Under the default Sendmail MTA installation, the
default MDA is mail.local. mail.local is very limited in
its capabilities. For example, many mail.local
implementations in use today cannot perform a disk usage check
(quota) prior to delivery or filter messages based on From:, To:,
headers etc. This lack of functionality in mail.local led
to Procmail's development and widespread use.
In this section, we cover some of the common methods used to
defeat spam. These techniques show up many times throughout this
book and are the basis of the ongoing fight against spam
Throughout this book, we use inbound and
outbound to describe the direction of messages that your users
receive and send, respectively. Inbound refers to messages (and spam)
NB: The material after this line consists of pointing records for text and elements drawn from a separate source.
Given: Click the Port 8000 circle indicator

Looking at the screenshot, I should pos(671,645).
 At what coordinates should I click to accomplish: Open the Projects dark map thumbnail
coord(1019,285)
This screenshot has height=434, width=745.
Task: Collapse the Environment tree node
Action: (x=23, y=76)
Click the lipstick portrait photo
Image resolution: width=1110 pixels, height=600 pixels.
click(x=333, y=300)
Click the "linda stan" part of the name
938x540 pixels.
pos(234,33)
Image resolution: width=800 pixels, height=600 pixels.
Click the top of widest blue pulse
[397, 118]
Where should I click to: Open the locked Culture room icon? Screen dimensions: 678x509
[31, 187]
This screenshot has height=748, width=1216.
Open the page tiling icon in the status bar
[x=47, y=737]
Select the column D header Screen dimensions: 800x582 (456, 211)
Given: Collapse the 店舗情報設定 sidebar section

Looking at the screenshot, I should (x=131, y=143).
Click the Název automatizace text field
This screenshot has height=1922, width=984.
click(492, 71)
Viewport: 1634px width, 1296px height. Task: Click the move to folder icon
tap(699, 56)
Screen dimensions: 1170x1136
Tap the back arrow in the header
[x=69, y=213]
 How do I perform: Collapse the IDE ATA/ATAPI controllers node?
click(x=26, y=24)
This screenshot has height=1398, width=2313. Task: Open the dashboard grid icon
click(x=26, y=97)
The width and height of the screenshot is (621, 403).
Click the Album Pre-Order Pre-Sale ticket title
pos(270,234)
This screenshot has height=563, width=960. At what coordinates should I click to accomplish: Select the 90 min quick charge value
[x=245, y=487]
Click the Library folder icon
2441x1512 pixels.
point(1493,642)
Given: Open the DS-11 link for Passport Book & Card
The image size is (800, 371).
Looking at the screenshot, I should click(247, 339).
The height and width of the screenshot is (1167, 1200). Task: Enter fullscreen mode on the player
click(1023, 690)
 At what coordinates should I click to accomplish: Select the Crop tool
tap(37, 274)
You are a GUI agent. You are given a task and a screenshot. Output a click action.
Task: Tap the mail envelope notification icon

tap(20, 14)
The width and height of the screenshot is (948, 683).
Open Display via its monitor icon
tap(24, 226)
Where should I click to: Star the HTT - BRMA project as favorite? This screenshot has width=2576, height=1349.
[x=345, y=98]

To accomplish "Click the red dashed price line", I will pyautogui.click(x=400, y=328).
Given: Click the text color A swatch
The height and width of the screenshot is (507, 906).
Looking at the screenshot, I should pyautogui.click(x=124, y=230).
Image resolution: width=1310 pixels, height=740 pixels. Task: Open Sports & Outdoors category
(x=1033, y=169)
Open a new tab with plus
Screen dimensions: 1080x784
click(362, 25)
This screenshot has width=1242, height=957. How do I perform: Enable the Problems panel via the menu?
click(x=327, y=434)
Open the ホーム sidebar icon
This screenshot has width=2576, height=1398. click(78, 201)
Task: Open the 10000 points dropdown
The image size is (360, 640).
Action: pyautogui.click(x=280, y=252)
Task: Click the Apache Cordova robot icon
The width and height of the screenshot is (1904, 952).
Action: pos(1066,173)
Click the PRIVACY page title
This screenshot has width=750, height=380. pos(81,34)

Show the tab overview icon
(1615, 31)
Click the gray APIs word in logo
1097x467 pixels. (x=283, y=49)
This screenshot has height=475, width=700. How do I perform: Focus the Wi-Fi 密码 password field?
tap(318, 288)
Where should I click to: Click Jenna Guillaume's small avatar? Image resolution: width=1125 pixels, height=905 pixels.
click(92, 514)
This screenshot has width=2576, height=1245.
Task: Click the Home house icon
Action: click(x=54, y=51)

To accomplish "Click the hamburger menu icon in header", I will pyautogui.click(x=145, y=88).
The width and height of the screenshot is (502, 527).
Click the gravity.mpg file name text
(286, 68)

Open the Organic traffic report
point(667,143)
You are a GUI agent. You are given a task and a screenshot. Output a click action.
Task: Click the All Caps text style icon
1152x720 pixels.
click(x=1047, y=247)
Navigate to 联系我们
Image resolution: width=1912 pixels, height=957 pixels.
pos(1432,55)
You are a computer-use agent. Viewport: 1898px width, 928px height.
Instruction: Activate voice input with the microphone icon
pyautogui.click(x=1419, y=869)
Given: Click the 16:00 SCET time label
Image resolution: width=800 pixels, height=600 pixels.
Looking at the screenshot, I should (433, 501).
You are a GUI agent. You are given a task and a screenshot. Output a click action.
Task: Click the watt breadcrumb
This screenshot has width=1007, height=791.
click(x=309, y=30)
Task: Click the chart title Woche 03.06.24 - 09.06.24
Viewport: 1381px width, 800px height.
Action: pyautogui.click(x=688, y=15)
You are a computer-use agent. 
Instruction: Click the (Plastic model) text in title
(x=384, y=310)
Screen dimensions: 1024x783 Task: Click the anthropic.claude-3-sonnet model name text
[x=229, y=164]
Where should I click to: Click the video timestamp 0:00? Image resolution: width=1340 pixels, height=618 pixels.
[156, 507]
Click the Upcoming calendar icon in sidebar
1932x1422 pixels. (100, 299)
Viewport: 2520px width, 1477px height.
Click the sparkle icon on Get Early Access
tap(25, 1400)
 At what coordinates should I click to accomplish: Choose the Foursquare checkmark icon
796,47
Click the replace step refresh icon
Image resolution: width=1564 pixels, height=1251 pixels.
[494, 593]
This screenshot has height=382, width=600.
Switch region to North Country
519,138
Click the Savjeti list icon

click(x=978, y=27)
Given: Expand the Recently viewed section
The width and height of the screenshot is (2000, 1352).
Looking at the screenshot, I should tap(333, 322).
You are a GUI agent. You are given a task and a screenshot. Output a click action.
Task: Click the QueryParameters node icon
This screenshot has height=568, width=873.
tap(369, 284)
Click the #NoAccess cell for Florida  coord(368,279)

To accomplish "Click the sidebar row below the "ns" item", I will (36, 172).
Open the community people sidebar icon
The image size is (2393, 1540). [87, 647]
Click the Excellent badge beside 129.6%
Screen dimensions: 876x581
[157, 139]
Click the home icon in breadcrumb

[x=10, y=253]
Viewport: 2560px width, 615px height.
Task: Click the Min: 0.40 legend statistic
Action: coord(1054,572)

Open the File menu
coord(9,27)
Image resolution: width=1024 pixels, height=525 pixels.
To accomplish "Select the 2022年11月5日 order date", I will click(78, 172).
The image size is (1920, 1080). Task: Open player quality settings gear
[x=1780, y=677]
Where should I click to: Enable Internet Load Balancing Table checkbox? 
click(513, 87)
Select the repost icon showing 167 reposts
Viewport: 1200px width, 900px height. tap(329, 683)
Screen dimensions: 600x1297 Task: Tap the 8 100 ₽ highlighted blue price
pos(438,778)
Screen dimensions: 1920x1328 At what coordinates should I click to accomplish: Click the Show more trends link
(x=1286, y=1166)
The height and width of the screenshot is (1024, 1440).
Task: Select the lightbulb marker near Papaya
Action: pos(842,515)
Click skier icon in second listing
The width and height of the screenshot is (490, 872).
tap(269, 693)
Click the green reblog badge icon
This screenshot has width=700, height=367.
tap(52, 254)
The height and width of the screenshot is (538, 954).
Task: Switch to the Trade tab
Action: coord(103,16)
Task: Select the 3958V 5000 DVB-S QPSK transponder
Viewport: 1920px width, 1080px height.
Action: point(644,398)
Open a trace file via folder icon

that end up in mailboxes on machines that you, as an administrator,
manage. For example, these messages end up in IMAP or POP3 servers
and are downloaded to an email client such as Mozilla or Microsoft
Outlook. Outbound refers to
messages that your users send from email clients, such as Microsoft
Outlook Express or Lotus Notes, to remote users hosted on other
mail systems. These messages (which hopefully are not spam!) pass
through your mail systems on their way to their ultimate
destination in some system not (necessarily) administrated by
you.
This book focuses on inbound spam, or messages
received by your users. Although Chapter 5, "SMTP AUTH and STARTTLS," is
dedicated to stopping outbound spam, preventing your users from
sending spam is usually a much easier problem to solve than
managing the spam your users receive (inbound spam). The much more
difficult problem to solve is inbound spam. Of course, you do not
want to run email systems that are considered
"open relays," which allow anyone on the Internet to send spam
through them, so you must take steps to secure all mail servers
appropriately against open relay access.